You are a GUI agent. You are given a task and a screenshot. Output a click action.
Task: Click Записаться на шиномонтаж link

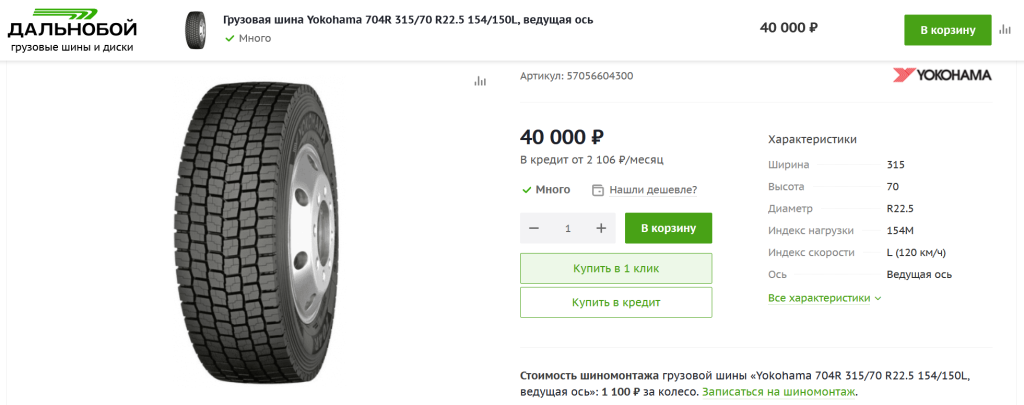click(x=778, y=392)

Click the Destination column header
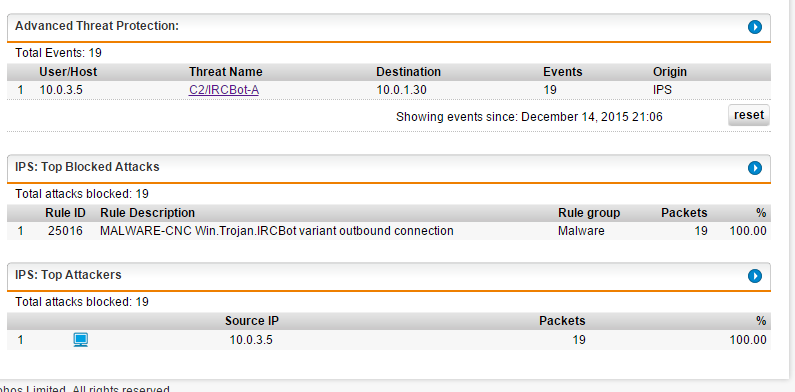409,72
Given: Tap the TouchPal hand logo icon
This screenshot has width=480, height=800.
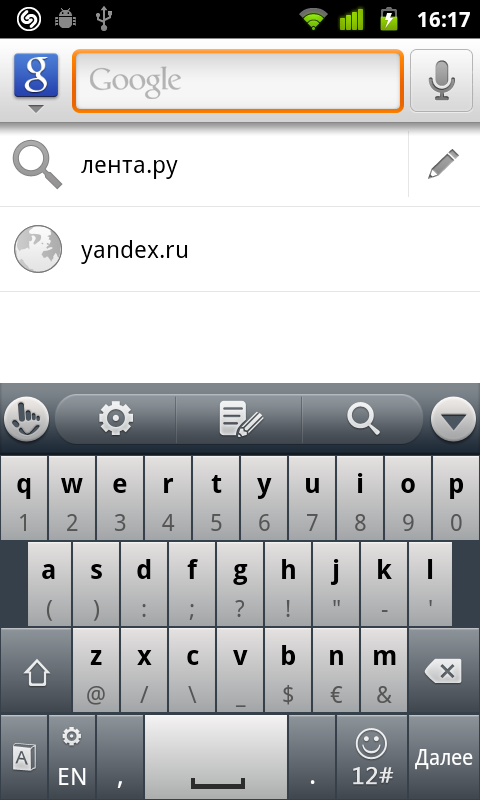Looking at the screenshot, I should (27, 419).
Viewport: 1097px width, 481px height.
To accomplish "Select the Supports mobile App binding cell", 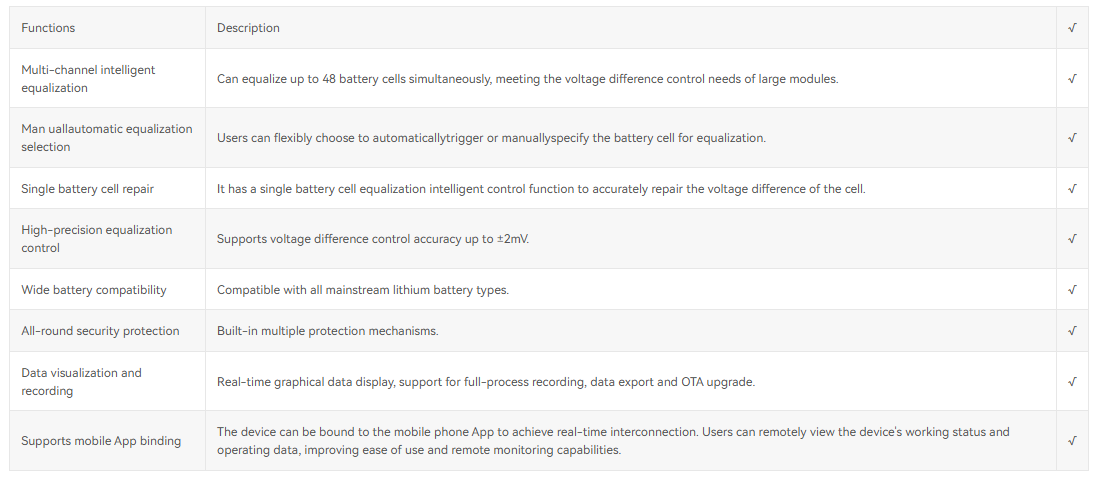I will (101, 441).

==

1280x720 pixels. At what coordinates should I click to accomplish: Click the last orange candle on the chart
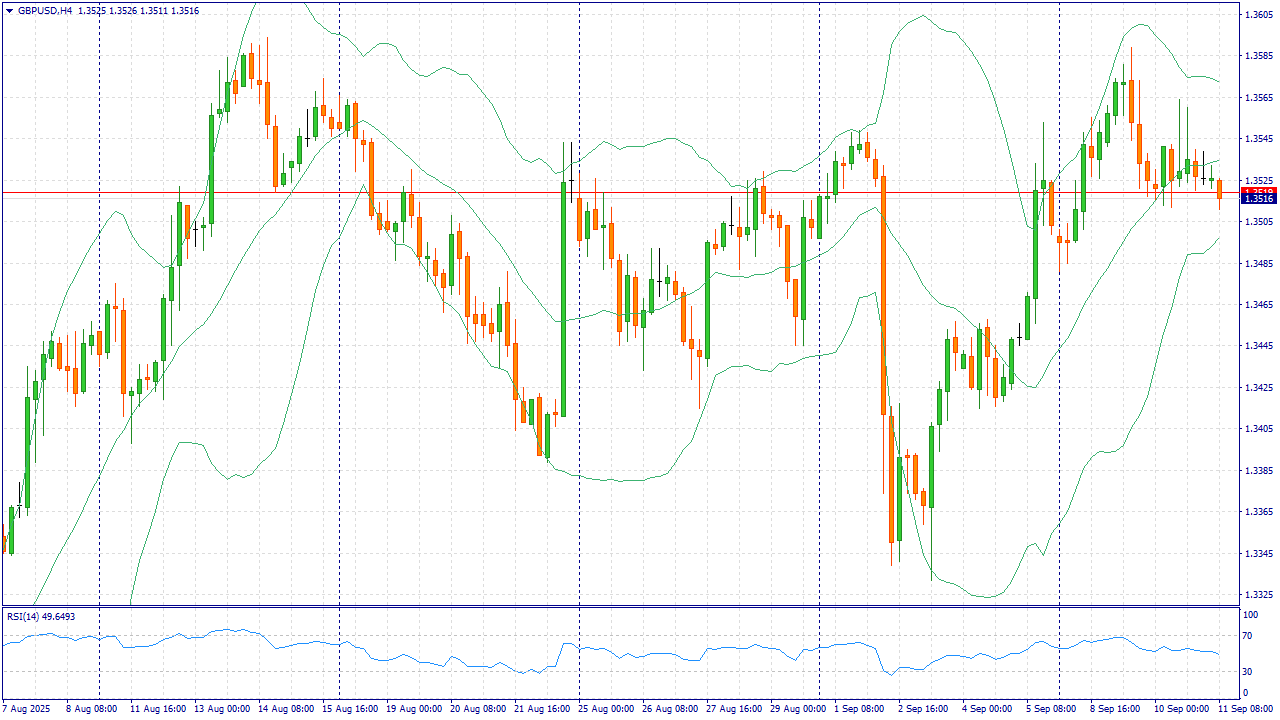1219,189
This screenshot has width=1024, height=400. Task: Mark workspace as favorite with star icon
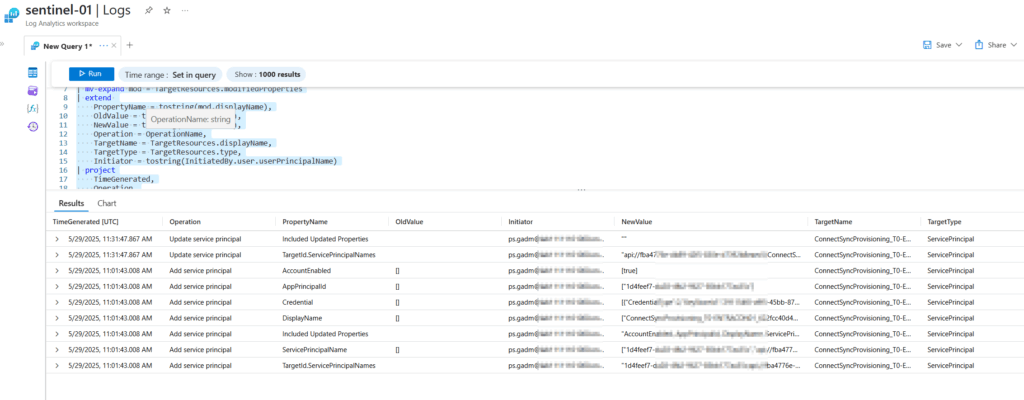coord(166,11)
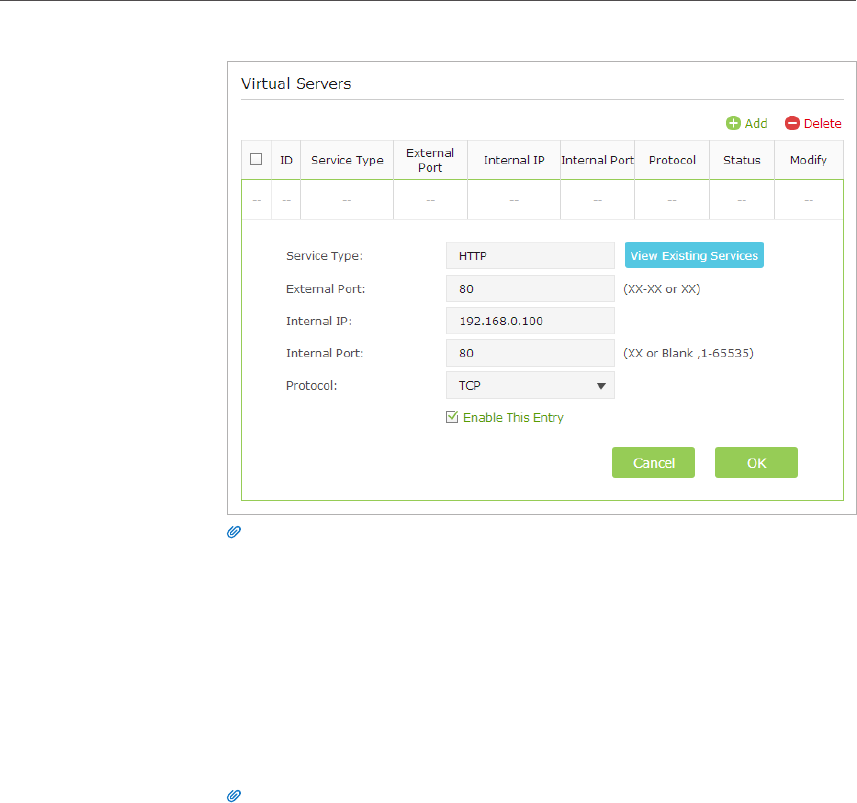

— What you need to do —
Copy only what lies between the line with "You are a GUI" and the line with "Viewport: 1097px width, 481px height.", those two lines included, exactly as given above; pictures stay out.

— Response to the task —
You are a GUI agent. You are given a task and a screenshot. Output a click action.
Task: Click Записаться на шиномонтаж link

click(x=778, y=392)

Click the Destination column header
409,72
Given: Tap the TouchPal hand logo icon
This screenshot has width=480, height=800.
Looking at the screenshot, I should (27, 419).
Viewport: 1097px width, 481px height.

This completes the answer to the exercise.